Se voleva essere uno scherzo – visto che ha avuto effetto dal 1° aprile scorso – si è trattato di uno scherzo di cattivo gusto. Stiamo parlando del “decreto interministeriale” del 30 marzo 2010 (pubblicato sulla Gazzetta Ufficiale del 31 marzo 2010, n. 75) con il quale vengono soppresse le tariffe agevolate postali per tutta l’editoria libraria, quotidiana e periodica.

Contro tale sciagurata decisione (l’aumento medio oscilla tra il 100 e il 500% per ogni singola spedizione!) si sono pronunciate moltissime voci del non profit e dell’editoria.

L’aumento delle tariffe postali infatti colpisce duramente la raccolta fondi di tutte le organizzazioni non profit e causa un ingente aumento dei costi.

Nonostante il decreto specifichi che un successivo provvedimento potrebbe stabilire ulteriori agevolazioni, ciò comporterà inevitabilmente un periodo di “vacatio” tra l’entrata in vigore del primo e l’eventuale successivo.
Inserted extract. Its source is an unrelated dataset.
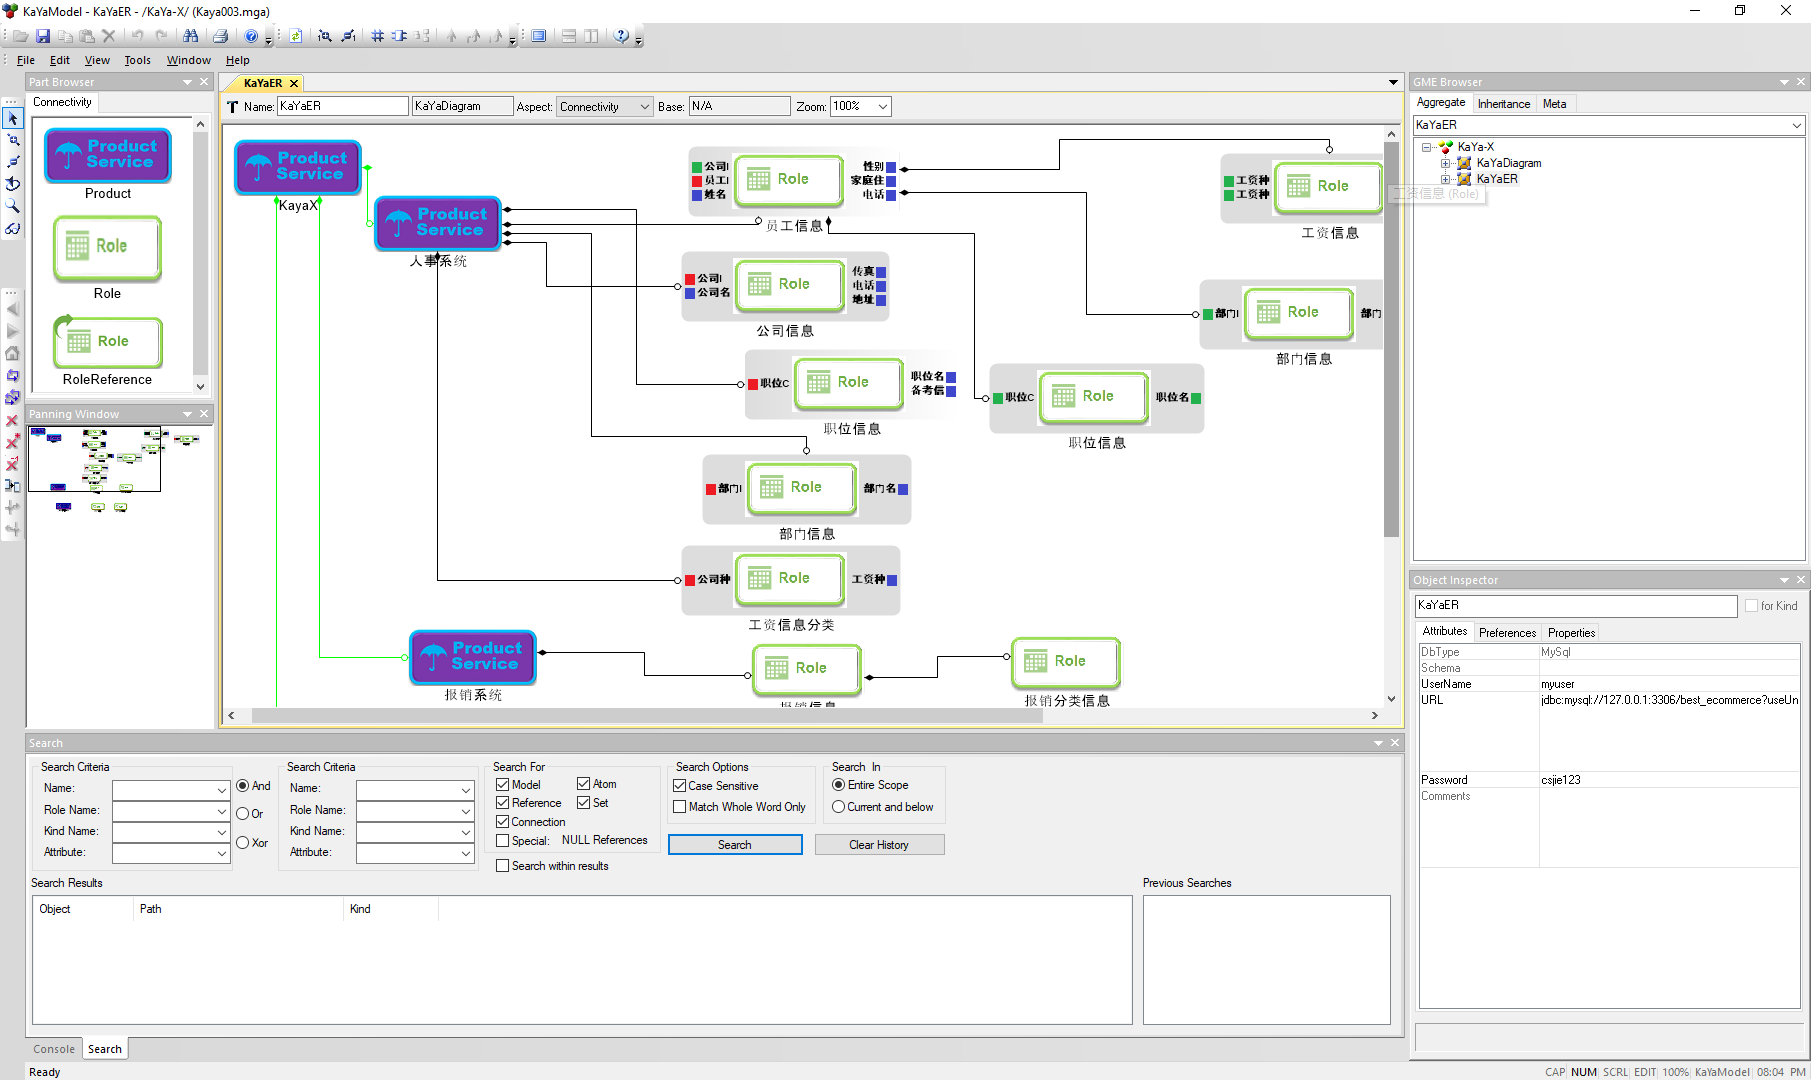Click the green refresh icon
1811x1080 pixels.
pos(296,36)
Anche la Fesmi (Federazione Stampa Missionaria Italiana) si associa alla protesta e, in particolare, aderisce all’iniziativa del settimanale “Vita”, con la quale le organizzazioni del non profit si appellano al governo affinché vengano immediatamente adottate le misure necessarie ad evitare un vertiginoso aumento del budget delle spedizioni.

 

In particolare, la Fesmi osserva che tale decreto va a colpire:

* riviste di attualità missionaria e internazionale che da decenni svolgono un ruolo di informazione alternativa che costituisce un patrimonio culturale e sociale per tutta la comunità nazionale

* testate che svolgono un prezioso servizio di sensibilizzazione e contatto tra Istituti missionari, congregazioni religiose, Onlus e il mondo degli amici, benefattori e adottanti.

 

In assenza di un ripensamento radicale della misura adottata, la riviste Fesmi si vedrebbero costrette a modificare la periodicità o addirittura a interrompere  la loro attività, con grave danno non solo per gli enti che le pubblicano ma anche per il mondo della solidarietà nel suo complesso e per i poveri del mondo, a servizio dei quali le riviste Fesmi vogliono operare.